FINALIZE LOGISTICS. Read through the race instructions included in your race packet to confirm the start time, get directions to the starting line and parking area, ask about road closures, and review any other details you need (where bag check is, where you can meet your family), advises Katie McDonald Neitz, author of Runner’s World Guide to Road Racing. If you have any lingering questions, head to the help or info desk.
MINIMIZE WALKING. With business complete, enjoy the expo’s vendors but avoid this rookie mistake: Spending hours on your feet the day before a race and arriving at the start with tired, depleted legs.
DRIVE THROUGH THE COURSE. “I always want to see where I’m running,” Martin says. “That way there are no surprises…like a big hill in the last mile.” Touring the route also lets you scout the staging area and parking options, which makes it easier to navigate the next morning. If road closures prohibit driving the route, study the course map carefully. And see if the race offers bus tours of the course—many of the larger events do.
What to Do the Evening Before Your Race
FINAL PREP. Back at home or your hotel, review your racing items. “I pin the number on the singlet I’m going to wear,” says Martin. Make sure you have what you’ll want for breakfast -- eat the same meal you’ve eaten before training runs -- and note where you put the car keys.
CHILL OUT. Try to be off your feet and resting by mid to late afternoon. “I just try to make it a normal evening,” said Martin, who often makes business calls the night before the race and enjoys her usual pre-race dinner with her husband. Now is not the time to try new foods; eat the same meal you usually do before long runs. You might read a book, play a board game with the kids, put in a movie. “I recommend anything that will eliminate stress,” Puleo says. Anything, that is, except run a hard few miles on nervous energy. “I have a friend who does that,” Martin says. “And she wonders why her race times are never quite what she’d like.”
SET TWO ALARMS. And if you’re at a hotel, ask for an early wake-up call so you won’t lose sleep wondering if the alarm will go off or if you’ll hear it.

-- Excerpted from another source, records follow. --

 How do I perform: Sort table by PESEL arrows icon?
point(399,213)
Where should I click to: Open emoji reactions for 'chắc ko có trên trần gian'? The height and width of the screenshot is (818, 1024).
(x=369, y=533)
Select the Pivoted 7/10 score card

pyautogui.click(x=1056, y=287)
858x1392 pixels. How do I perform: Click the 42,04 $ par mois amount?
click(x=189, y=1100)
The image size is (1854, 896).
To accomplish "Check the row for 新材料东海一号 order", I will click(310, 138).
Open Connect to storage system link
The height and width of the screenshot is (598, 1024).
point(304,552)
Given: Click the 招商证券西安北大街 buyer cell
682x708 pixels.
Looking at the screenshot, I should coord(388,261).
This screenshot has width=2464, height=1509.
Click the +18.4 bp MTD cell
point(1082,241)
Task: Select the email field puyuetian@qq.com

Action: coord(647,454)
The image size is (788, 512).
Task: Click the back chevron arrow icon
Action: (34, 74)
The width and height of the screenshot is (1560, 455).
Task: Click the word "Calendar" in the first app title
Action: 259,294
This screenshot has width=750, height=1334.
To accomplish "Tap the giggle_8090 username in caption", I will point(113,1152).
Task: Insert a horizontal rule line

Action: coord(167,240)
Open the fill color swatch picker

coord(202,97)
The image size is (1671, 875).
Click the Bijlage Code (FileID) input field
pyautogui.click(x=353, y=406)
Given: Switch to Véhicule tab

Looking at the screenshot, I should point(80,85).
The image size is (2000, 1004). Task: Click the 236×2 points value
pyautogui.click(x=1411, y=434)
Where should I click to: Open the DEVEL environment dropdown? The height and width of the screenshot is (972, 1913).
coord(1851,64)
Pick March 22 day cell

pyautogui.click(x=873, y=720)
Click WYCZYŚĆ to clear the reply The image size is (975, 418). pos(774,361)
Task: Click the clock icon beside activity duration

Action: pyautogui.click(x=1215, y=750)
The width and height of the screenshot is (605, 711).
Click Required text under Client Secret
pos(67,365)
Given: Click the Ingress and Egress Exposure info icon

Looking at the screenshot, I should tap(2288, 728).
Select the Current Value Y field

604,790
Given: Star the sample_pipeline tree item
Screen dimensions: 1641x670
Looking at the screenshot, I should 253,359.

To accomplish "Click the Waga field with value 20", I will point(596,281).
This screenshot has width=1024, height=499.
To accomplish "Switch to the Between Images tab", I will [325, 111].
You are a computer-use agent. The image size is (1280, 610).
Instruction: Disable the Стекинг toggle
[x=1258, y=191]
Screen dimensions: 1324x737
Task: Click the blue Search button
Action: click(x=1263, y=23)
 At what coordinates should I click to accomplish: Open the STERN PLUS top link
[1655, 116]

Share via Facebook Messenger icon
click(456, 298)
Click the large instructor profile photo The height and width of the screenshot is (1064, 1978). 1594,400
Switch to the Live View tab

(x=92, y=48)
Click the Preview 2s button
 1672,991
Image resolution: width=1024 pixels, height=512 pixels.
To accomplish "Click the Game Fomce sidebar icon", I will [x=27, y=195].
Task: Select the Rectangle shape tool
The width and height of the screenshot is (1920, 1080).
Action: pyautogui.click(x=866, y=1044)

What to Do on the Morning of Your Race
Your Racing Day Checklist:
- Running Bra
- Bib Number
- Chip (if not a part of bib, which many are these days)
- Hat 10 Keys
- Watch (and/or GPS tracker)
- Fuel like gel or sports beans (if it’s a half or full marathon)
- Water (if you choose to carry some)
- Mobile phone or iPod (for music, if you choose)
- Headphones (if you want music)
ARRIVE EARLY. For large races, get there an hour or more before race time; that’s usually enough time to park, hit the Porta-John (remember what happened to Joe Puleo!), and head to the start.
WARM UP. Do a 10-minute brisk walk or jog to the start to wake up the muscles, says Neitz. Time it so that you arrive at the starting line 15 minutes before the gun.
SOAK IT IN. The energy you’ll feel in the moments leading up to the gun is exhilarating. Take a moment to appreciate it and congratulate yourself for making it to the start. If you feel nervous, take a few deep breaths, says Neitz, and think back on the training you’ve done. You’re ready. You’ve earned it. You know the road that lies ahead. Now go have the race of your life.